The floor pictures indicate that the concrete placement wasn't completely finished--just poured a bit stiff, struck off and hit with a few bull-float passes.  Contractor probably sent the boys home early to avoid paying them any overtime that day.

True "finishing" involves working the surface of the fresh concrete with floats, bringing up the fines (cement and sand particles) by repeated back-and-forth motions, to fill in the voids between all of the coarse aggregate particles.  Your floor's voids were never filled.  Meaning your contractor took advantage of the fact that you accepted the floor's condition when you first moved into the home.  Too late now, but you should have required the contractor do everything you're now doing, or install a nice tile floor over the mess he left (the open voids would make a great bonding surface for thin-set).  Either that, or hand you a check to cover the cost of having the work done by someone else.


----------



## nealtw (Dec 10, 2012)

Sure looks better.


----------



## roomtogrow (Jun 24, 2013)

Bridgeman, thanks for explaining what should've happened with the concrete pour.  Chalk it up to a lesson learned.   the builder said from the onset of the buying process that the basement was unfinished when he was finishing the house. Unfortunately, i did not ask the right questions...it would've help to have known that the pour was not "a stainable grade concrete."

UPDATE:  I've completed grinding of all the floors, and vacuumed up thoroughly.  I still need to vinyl patch up some deeper voids.  But, my question is if i have 1800 square feet that i want to overlay / skim coat, can i break that up into sections or rooms  by putting tape in the door like a threshold effect, or will the overlay perform better if i do the entire floor at once?

Is there a particular overlay material that performs best?  Any tips for mixing up that many batches at once?


----------



## BridgeMan (Jun 24, 2013)

A very skilled finisher could possibly put down 1800 S.F. of floor leveler, but it would be a very long day if it's done right.  I wouldn't recommend it if you haven't done a lot of concrete work (batching, placement, finishing) before, as the results might be unsatisfactory.  Breaking up the area into smaller portions would be the way to go.
# # # # #
GOAL 1:
State whether each statement below agrees with the thread on the concrete basement floor, answering yes or no and quoting the words of the thread that decide it. (a) True finishing brings up the fines through repeated back-and-forth motions with floats. (b) The homeowner has already patched all of the deeper voids. (c) The reply recommends placing the full 1800 square feet of overlay in a single pour.
GOAL 2:
Carry on the thread on the concrete basement floor from the point where it stops.

COLLECTED MATERIAL:
# # # # #
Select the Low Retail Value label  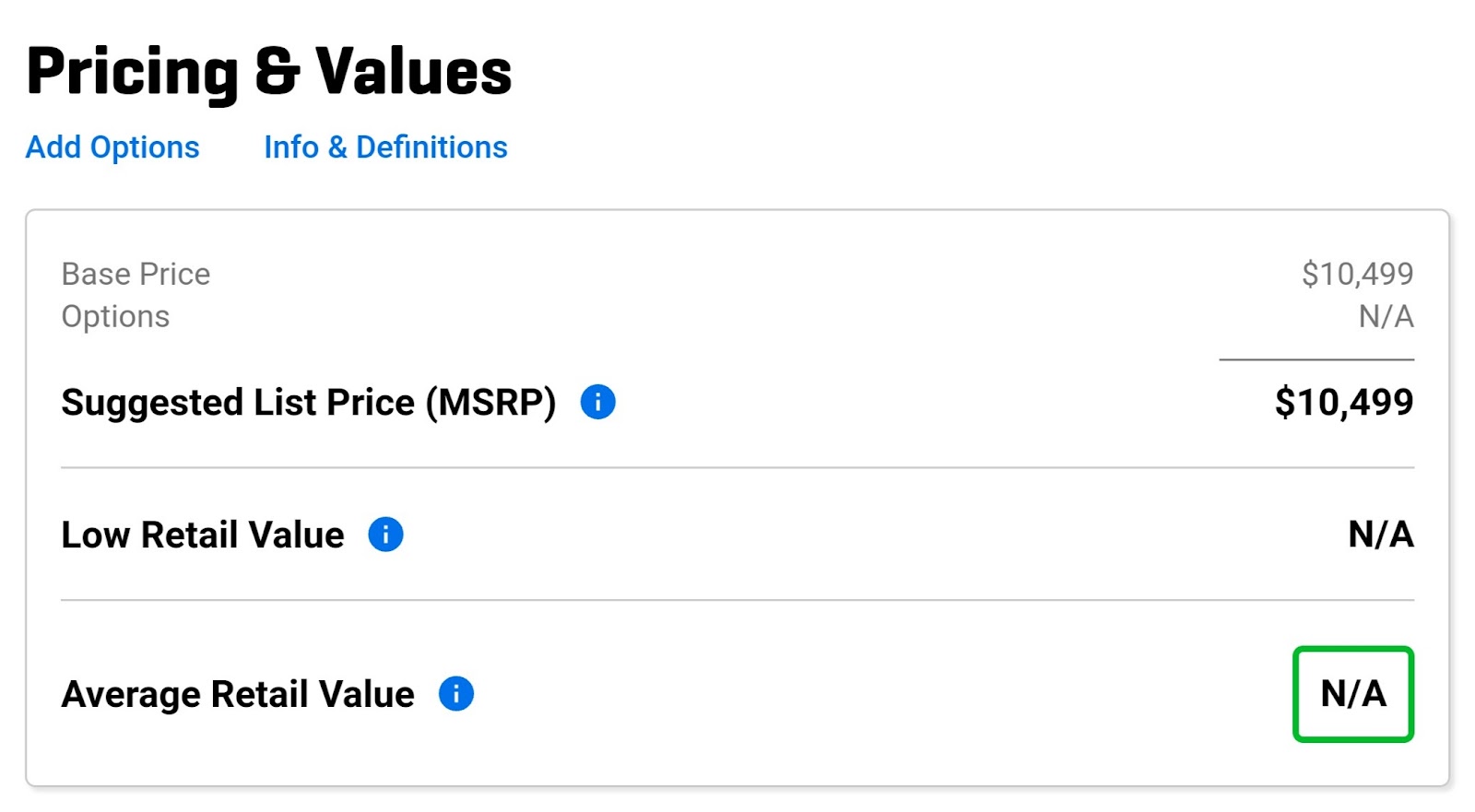click(203, 535)
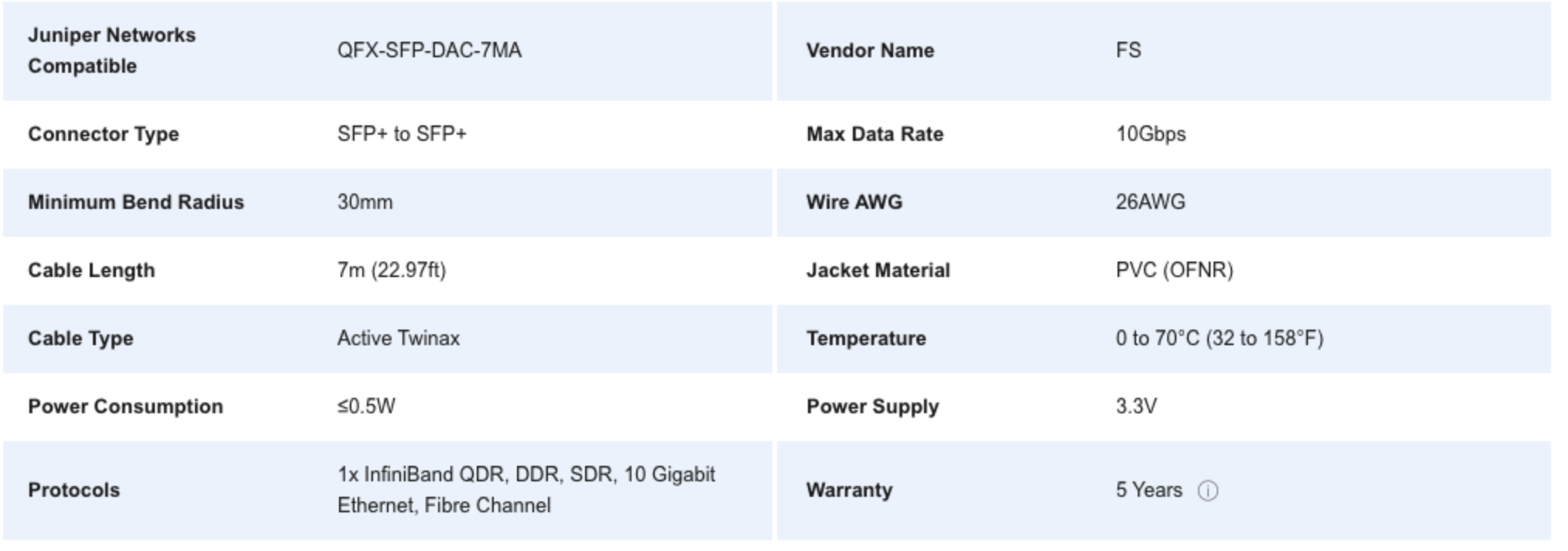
# # # # #
FINAL ANSWER 1:
(a) Yes: "bringing up the fines (cement and sand particles) by repeated back-and-forth motions"
(b) No: "I still need to vinyl patch up some deeper voids."
(c) No: "Breaking up the area into smaller portions would be the way to go."

FINAL ANSWER 2:
It's been too many years since I last used floor levelers of any kind, and have only done so two or three times.  Meaning I'm not in a position to recommend a good one.  You should be able to Google it and come up with a few brands having decent performance reviews.


----------



## slownsteady (Jun 25, 2013)

Ok, so maybe it's my lack of knowledge at this point, but if you were going to lay down leveler anyway, why wouldn't you do it in the first place and save all that dust & sweat & cost??


----------



## roomtogrow (Jun 25, 2013)

slownsteady said:
			
		

> Ok, so maybe it's my lack of knowledge at this point, but if you were going to lay down leveler anyway, why wouldn't you do it in the first place and save all that dust & sweat & cost??



I'm definitely not the expert; but, here's my take. It rained on the concrete while it was being poured, apparently enough to cause the top layer to be really dusty.  It was also very pitted and uneven; so, it would've taken multiple skim coats to eliminate all the flaws.   I wanted to make sure the overlay would adhere properly to the existing concrete; so, i used a grinder to get up all the soft dusty top layer.  The grinder cost me less than $500 to rent (including supplies); so, i thought this would be more cost effective than multiple overlays.   Yes, it was hard work to grind down 1800 square feet; but, i think it was the right way to do it.


----------



## nealtw (Jun 25, 2013)

If mudmixer dosn't show up here, send him a PM.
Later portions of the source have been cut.